Releases: polm/fugashi
Version 0.1.10: Python 3.5+ and other features
This release includes a number of small fixes from 0.1.9 and two more significant changes.
Unidic 26 Field Format Support
Unidic has a surprising variety of formats, and the 26-field variety wasn't previously supported. This format includes kana accent information and is notably used in binary distribution of Unidic 2.1.2.
Support for Python 3.5, 3.6
Support for these versions was initially removed due to their short remaining lifespan and lack of a default
option in the namedtuple
constructor. @tamuhey made the necessary changes to get them working so they're supported for now; thanks!
Other Changes
- dummy mecabrc specification for bundled Unidic support (still a work in progress)
- test fixes and documentation
- deal with comma separate values inside fields
Upcoming Changes
I'm working on creating a bundled version of Unidic.

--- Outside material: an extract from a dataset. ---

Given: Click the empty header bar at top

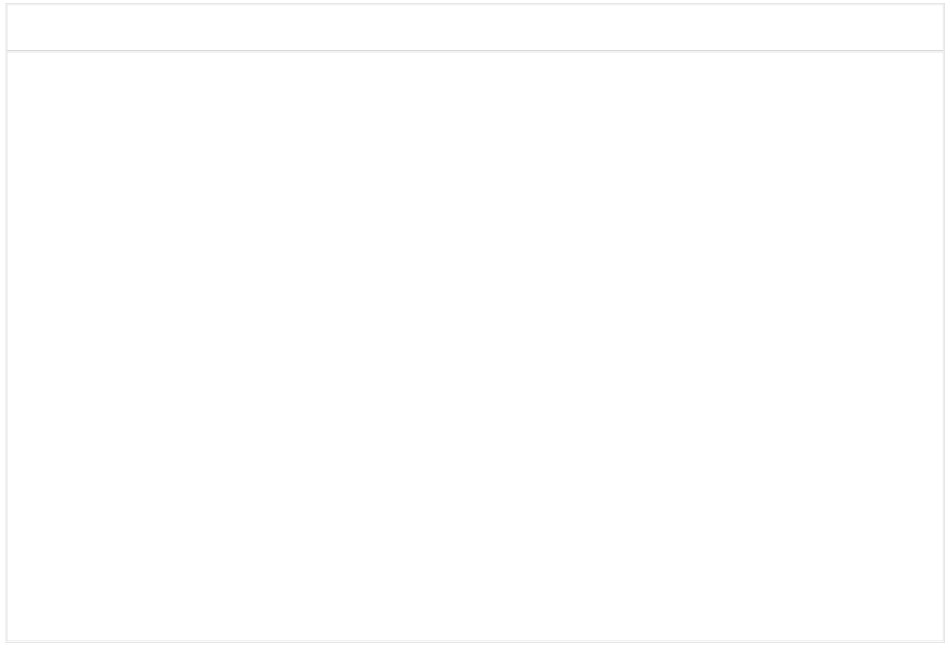Looking at the screenshot, I should (x=475, y=27).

Modern versions of Unidic are too large to distribute via PyPI, so I'm figuring out the best way to distribute the data.
Generic Dictionary Support in v0.1.8
v0.1.8 of fugashi adds support for generic dictionaries. You can now use IPADic or other dictionaries by using a GenericTagger the same way you would use the normal Tagger:
import fugashi
tagger = fugashi.GenericTagger('-d/usr/local/lib/mecab/dic/ipadic')
It's also possible to specify dictionary fields so you can get convenient access to features no matter what dictionary you use.
import fugashi
# the wrapper is just a namedtuple with a default value of None for all fields
MyDictFeatures = fugashi.create_dict_wrapper('MyDictFeatures', 'lemma alpha beta'.split())

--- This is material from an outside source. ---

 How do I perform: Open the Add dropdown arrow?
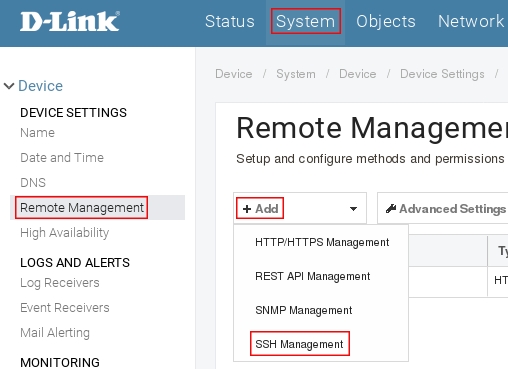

tagger = fugashi.GenericTagger('-d/usr/local/lib/mecab/dic/customdic', MyDictFeatures)
nodes = tagger.parseToNodes('blah blah')
node = nodes[0]
print(node.lemma, node.alpha, node.beta)
Some other changes:
- the raw feature string is now available as
.feature_raw
on nodes - packaging-related fixes
- initial mecab-ko-dic (Korean) support; needs more testing